A HUD housing project broken into phases built in the 1950s with a massive 783 apartment units. Located in the 4th Ward community like many others also had a long history as being crime ridden. Is torn down and is currently being redeveloped as mixed income Midrise garden apartments.

== East Hampton ==

Built in 1970 with 250 units. In the 1980s the site became notorious throughout the city for drugs and violence. Remodeled in the early 2000s into The Highlands at East Atlanta is still considered to be high crime area.

== Gartrell Court ==

A small 108 unit 3 story complex divided into 7 buildings known as "Paradise". Kept high crime reports especially being in close vicinity to Grady Homes.

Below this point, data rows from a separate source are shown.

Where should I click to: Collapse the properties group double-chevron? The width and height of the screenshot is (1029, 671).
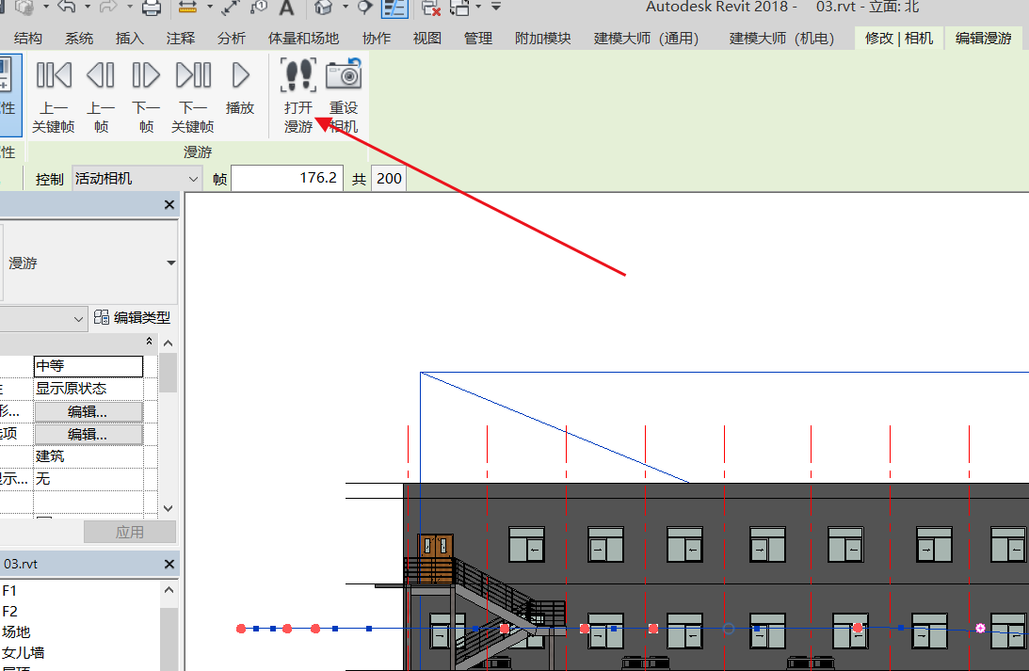coord(149,342)
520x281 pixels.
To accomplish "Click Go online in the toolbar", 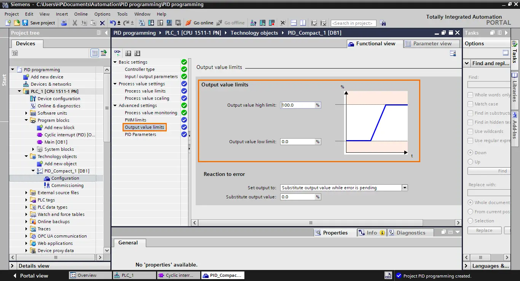I will tap(199, 23).
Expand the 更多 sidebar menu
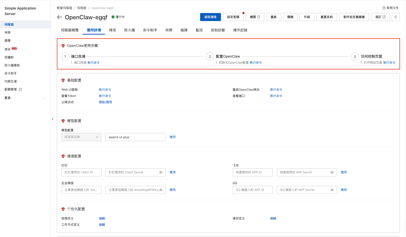Screen dimensions: 406x237 [25, 98]
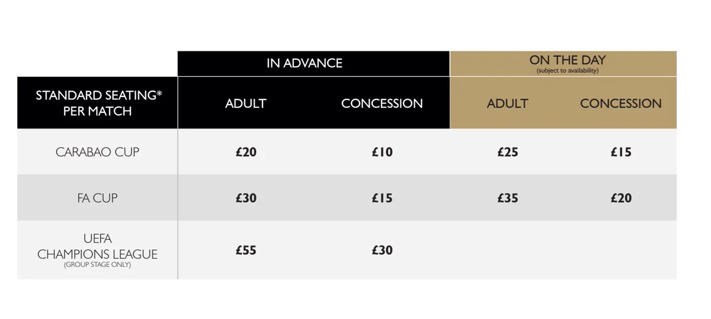Screen dimensions: 711x319
Task: Click the CONCESSION column under IN ADVANCE
Action: 382,104
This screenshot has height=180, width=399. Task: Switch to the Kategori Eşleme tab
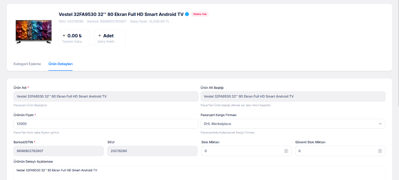coord(27,64)
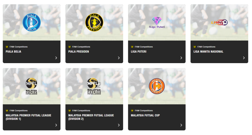The width and height of the screenshot is (252, 135).
Task: Open the LIGA WANITA NASIONAL title link
Action: 208,52

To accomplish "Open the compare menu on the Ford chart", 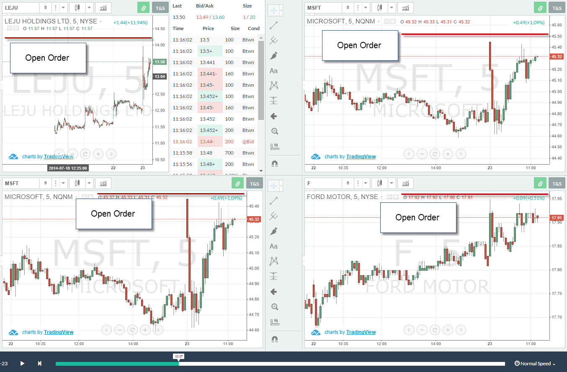I will [x=405, y=183].
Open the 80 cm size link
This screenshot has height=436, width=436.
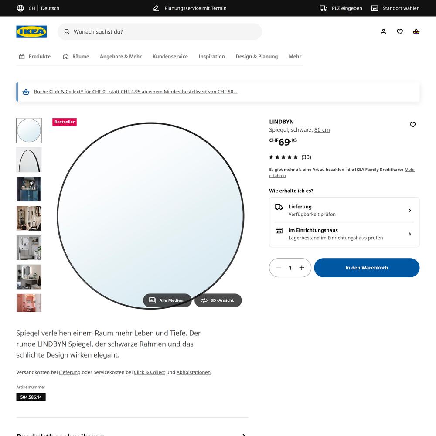pos(322,130)
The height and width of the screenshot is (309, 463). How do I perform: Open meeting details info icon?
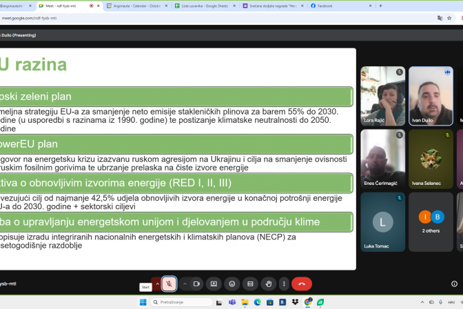pyautogui.click(x=453, y=283)
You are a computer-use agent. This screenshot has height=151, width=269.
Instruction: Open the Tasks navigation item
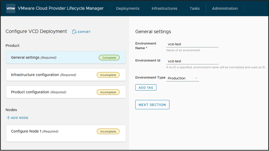(x=194, y=8)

== Martin Luther King Village ==

 Built as a part of Capitol Homes community with 197 units with one 12 story high rise building and the rest in 3 story low rises.

=== Pittsburgh Civic League ===

Located in the north section of the Pittsburgh neighborhood, the 120 unit complex was divided into 5 3 story buildings. Quickly became known as extremely high drug trafficking area and was demolished in the early 2000s.

=== The View at Rosa Burney ===

The 288 apartment units once a part of the Mc Daniel Glenn housing project were cleaned up and turned into a section 8 apartment complex.

=== The Element at Kirkwood Apartments ===

The apartment units once were a part of the Eastlake Meadows housing project but the Atlanta Housing Authority decided to keep the units and turn them into Section 8 housing.

===Edgewood Court===
Edgewood Court , built in 1950, are Section 8 apartments with 204 available units.

== Not demolished ==

===Martin Street Plaza===
Martin Street Plaza, in Summerhill, also known as the Summerhill Projects, built in 1979 with 60 units continue operating today.

===Westminster===
Westminster is a 32 unit public housing community in Atlanta, Georgia.

===East Lake Elderly Highrise===
East Lake Highrise is a 150 unit affordable housing community in Atlanta, East Lake Highrise is owned and managed by the Atlanta Housing Authority also is the last remaining structure of the East lake meadows housing project.

===Cosby Spear Elderly Highrise===
Cosby Spear Highrise is a 282 unit affordable housing community in Atlanta, Georgia. The community is located in the 5th Congressional District of Georgia also the last remaining structure of the U-Rescue Villa housing project.

===Hillcrest Homes===
Hillcrest (demolished) 100 units used to be owned by the Atlanta housing Authority but was sold to the East Point Housing Authority and has sat vacant but undemolished after the East Point Housing Authority (EPHA) failed to give out section 8 applications.

===Hidden Village Homes===
Hidden Village Homes is a 500-unit abandoned housing project once owned by the AHA located 2208 Verbena street, in northwest Atlanta. The complex sits in the Dixie Hill neighborhood. It was abandoned due to fire damage.

===John O. Chiles Highrise===
The John O. Chiles Highrise is a 190 unit affordable housing community in Atlanta, Georgia and the first of seventeen highrise buildings constructed by the AHA for the elderly and disabled. It is located in the 5th Congressional district and is the last remaining structure of the Harris Homes housing project.

===Ed Tucker Memorial Homes===

Built in 1949, Ed Tucker Memorial Homes (aka “Tucker Homes”) was a 200-unit co-operative housing project designed as a memorial to veterans of Atlanta who gave their lives in World War 2. A combined effort between the FHA and the non-profit Veteran's Corporation, it was named for a young B-24 navigator from College Park, Georgia who died in the battle of Rabaul.

The complex was renovated in 2004 and sold as a private development renamed “The Station at Richmond Hill.”